I’m trying to implement a simple transformer using CTC loss. I’m using a batch size of 1. My inputs are masked as follows:
mask = ~mask.any(axis=2)
mask = mask.unsqueeze(-1).expand(-1, -1, self.embedding_dim).bool()
positional_encodings = get_positional_encoding(video_frames.size(1), self.embedding_dim).to(video_frames.device)
video_frames = video_frames + positional_encodings
masked_video_frames = video_frames * mask.float()
transformer_output = self.transformer_encoder( # expects [batch, seq_len, emb_dim]
masked_video_frames,
)
letter_predictions = self.ctc_head(transformer_output)
return letter_predictions, mask
When computing the CTC loss on the dataloader loop like follows:
video_frames, target, mask = data_batch
optimizer.zero_grad()
letter_predictions, frame_mask = model(video_frames.to(device), mask.to(device))
log_probs = nn.functional.log_softmax(letter_predictions, dim=2)
# Compute CTC loss
frame_mask = frame_mask.any(dim=2).unsqueeze(-1)
masked_log_probs = log_probs * frame_mask.float()
input_lengths = torch.sum(~frame_mask, dim=0)
target_concatenated = torch.cat(target, dim=0).to(device)
target_length = len(target_concatenated)
target_lengths = torch.tensor([target_length], dtype=torch.long).to(device)
print(f"Log probs shape: {masked_log_probs.shape}")
print(f"Input lengths shape: {input_lengths.shape}")
print(f"Target concatenated: {target_concatenated}")
print(f"Target concatenated shape: {target_concatenated.shape}")
print(f"Target lengths shape: {target_lengths.shape}")
loss = criterion(masked_log_probs, target_concatenated, input_lengths, target_lengths)
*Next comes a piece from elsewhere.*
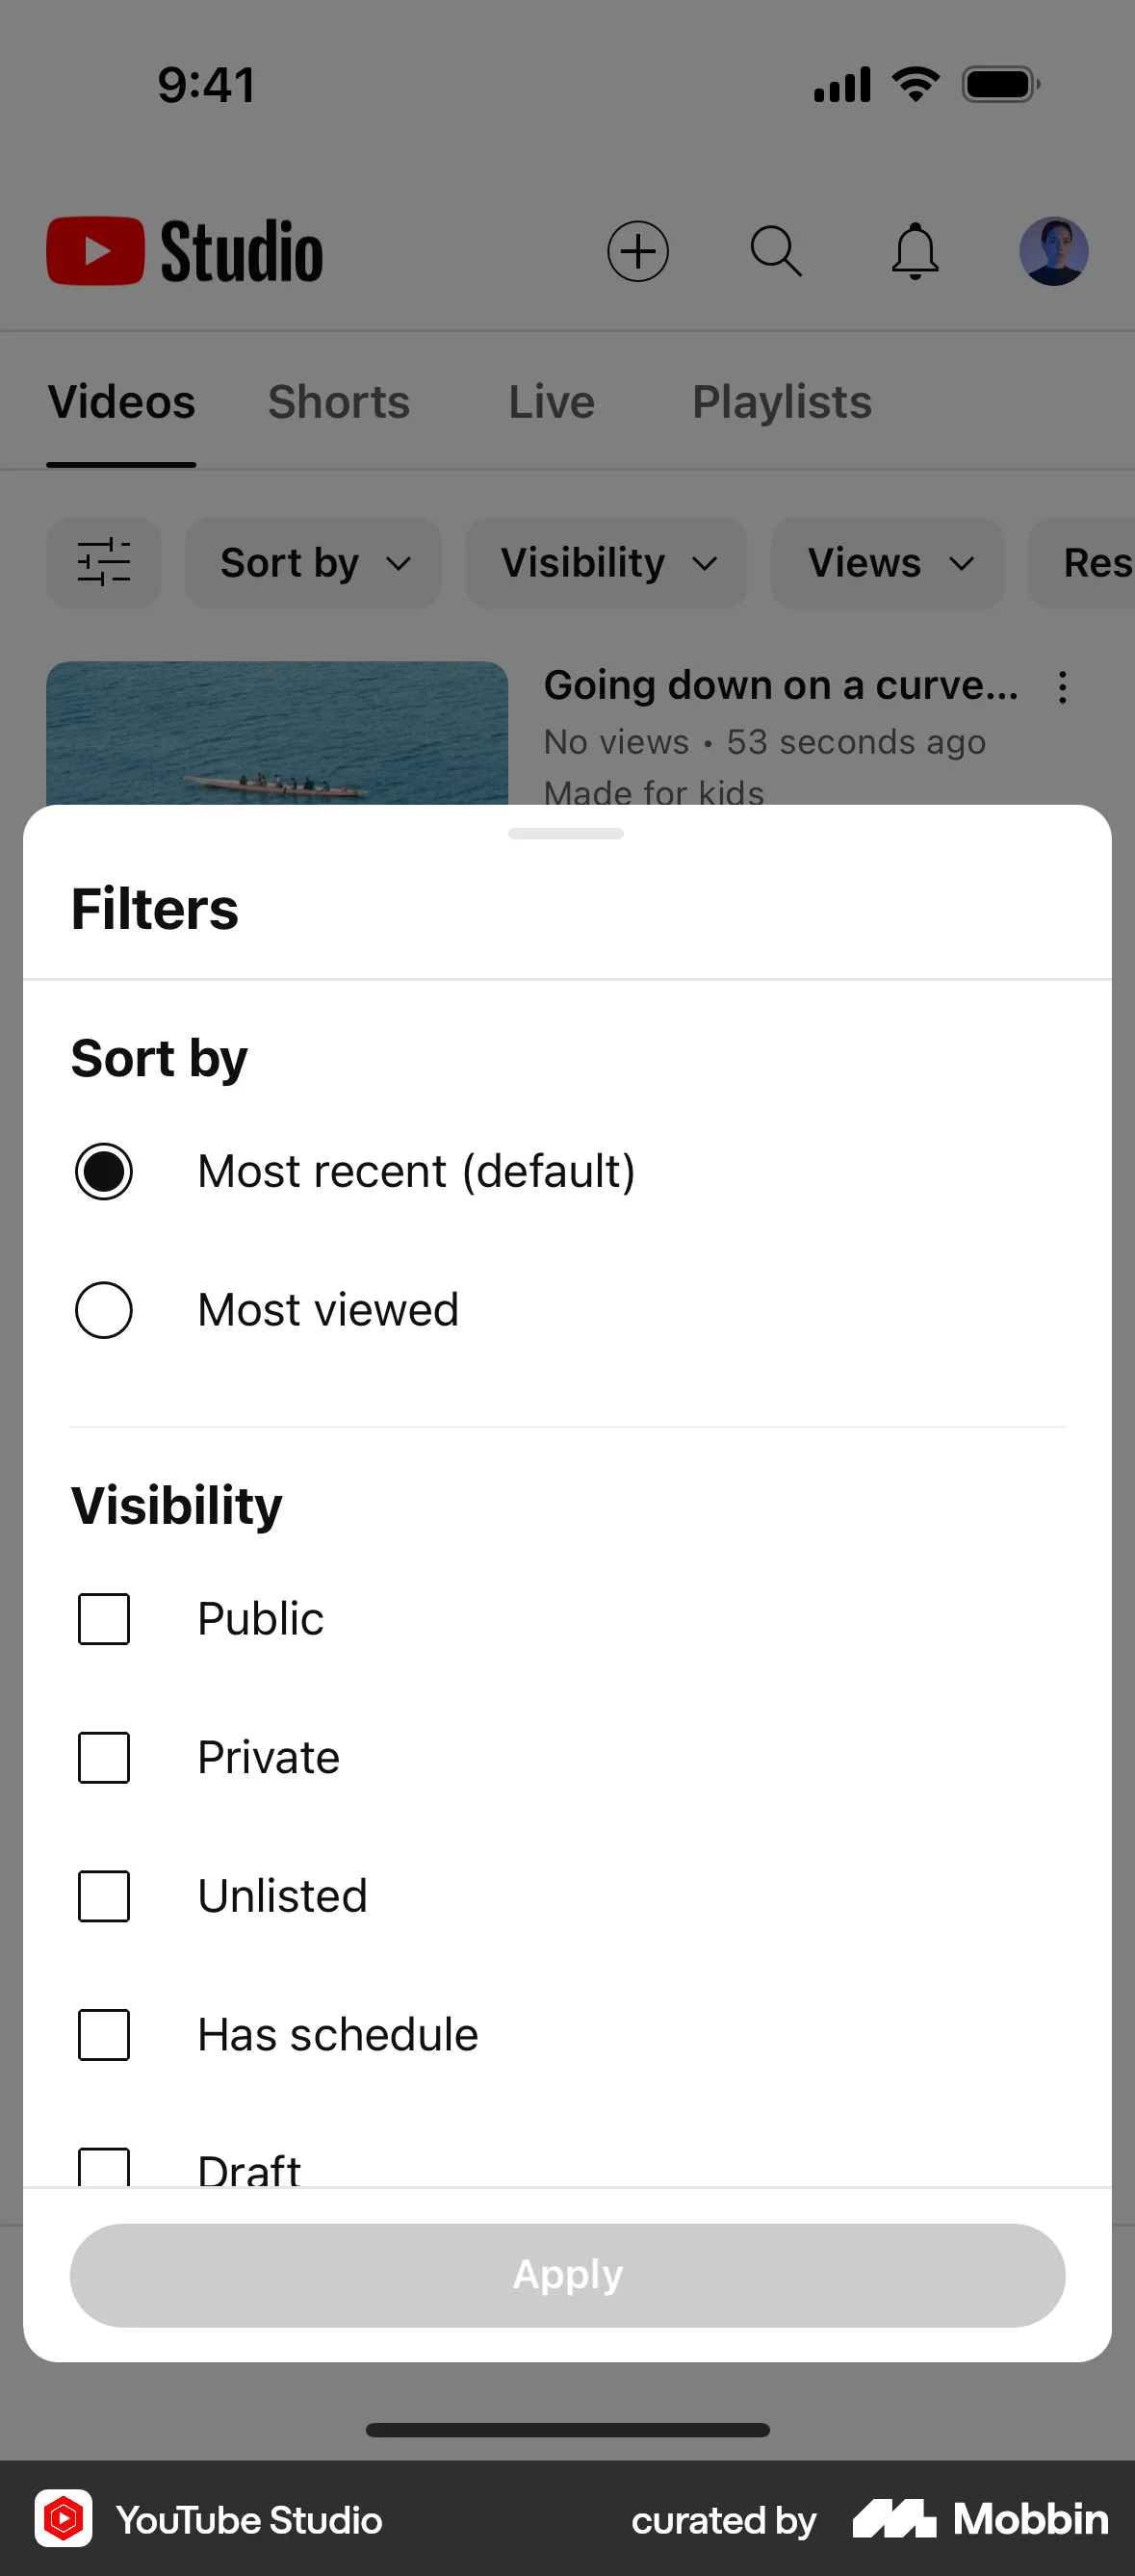Open search in YouTube Studio
The height and width of the screenshot is (2576, 1135).
click(x=777, y=252)
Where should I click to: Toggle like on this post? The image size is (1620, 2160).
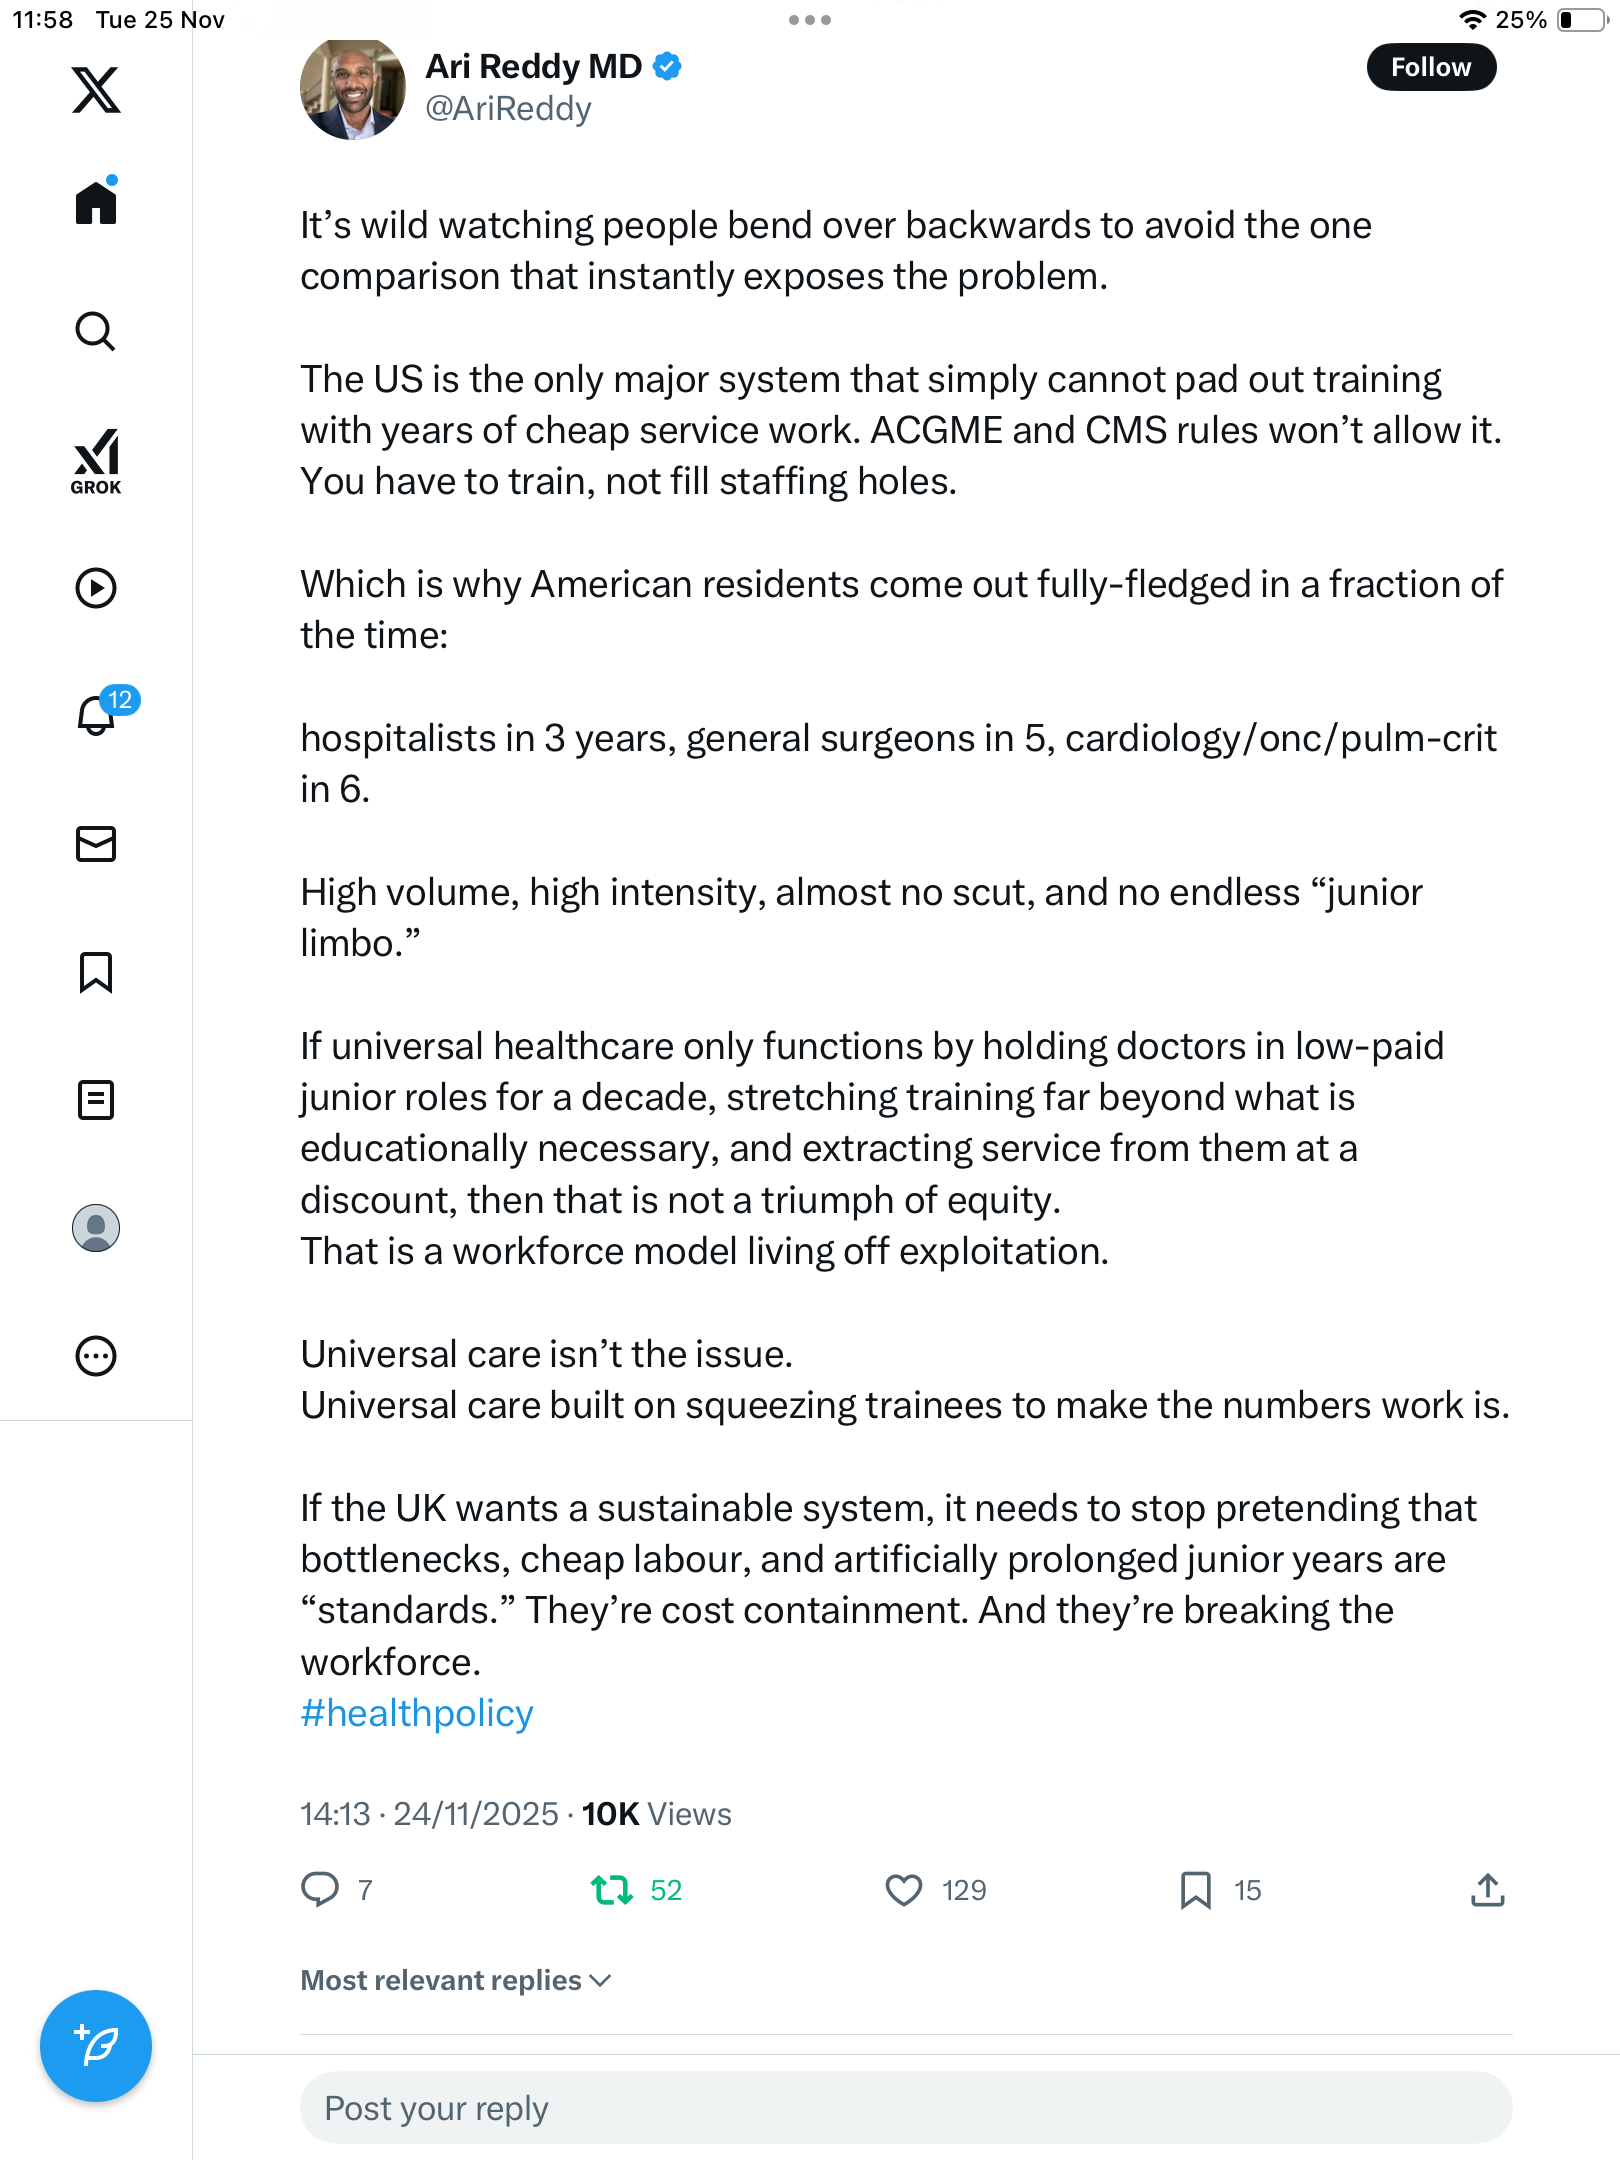point(904,1890)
I got: “RuntimeError: target_lengths must be of size batch_size”.
Now my shapes are as follows:
Log probs shape: torch.Size([1, 152, 58])
Input lengths shape: torch.Size([152, 1])
Target concatenated: tensor([21, 23, 17], device=‘cuda:0’)
Target concatenated shape: torch.Size([3])
Target lengths shape: torch.Size([1])
I’m stuck with this, sorry if is too beginner question but can’t found what is happening. My target lenghts shape is already 1, same as my batch size.
Thanks in advance for any help.